しかしそういうことを言うと怒り始める営業とかも多いんですよね。住宅、不動産関係の営業ってガンガン押しまくって契約取れればこっちのもん、みたいな人が多くて嫌です(個人的感想)。

ネットで見るとネズミ騒動があったり

これに関しては世間では既知だった問題に対処しなかったということであるので一条工務店に落ち度があるかな、と思います。ただ、対策は容易ですし(入れないようにする網を設置するだけ)、これから建築される家は対処されるのであまり考えなくても良いかな、という気がします。それよりもむしろ、こういうことがあった場合に重視すべきは問題発覚後の対応でしょう。どんなメーカーであれ、住みはじめると何かしら問題は出てきます。その時に対応を渋られるのか、気持ちよくすぐにフォローしてくれるのか、というあたりは(建築者のブログ等から)よく見ておくと良いかもしれません。まあ、担当者本人の問題なのか、会社方針の問題なのかというところは見極めが難しかったりもしますので、あくまでも参考程度ですけど。

ちなみにわが家ではネズミやコウモリが入り込んだ形跡(糞が落ちている)は見られず、もし入り込んだ形跡があれば無償で入り込めないよう対応するという連絡を貰っています。

デザインのよくないところなどの批判もありますが

私は一条のデザインは少なくともオシャレではないと思います。しかし、どちらかというと家がオシャレかどうかは外構工事、住宅設備や置いている家具・家電やそのレイアウト等に強く依存すると思うのでそこまでハウスメーカーに依存する部分ではないかなと思います。ただ、風呂とキッチンが選べないのは痛いとおもいますが。私の場合は、もう十数年したらユニットバスもシステムキッチンも破壊して好きなメーカーの設備を入れるからいいや、と割り切ってます。
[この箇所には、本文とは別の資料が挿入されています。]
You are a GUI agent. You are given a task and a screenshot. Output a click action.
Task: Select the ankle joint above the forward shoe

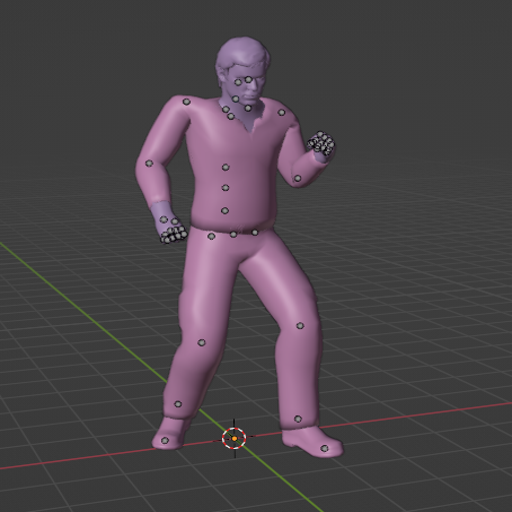pos(298,419)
正直なところどうしたらいいかわかりません、アドバイスあればよろしくお願いします。

  • まずは自分が建てたい家をイメージし、それに求めるものを書きだしましょう
  • 営業さんの話やネットで収集する情報は、「自分の家にとって良いかどうか、マッチするかどうか」という点で評価しましょう

というあたりです。ご自身の建てたい家の姿がより具体的になった際には、再度質問して頂ければより具体的な回答も可能になります。

以上、参考になりましたら幸いです。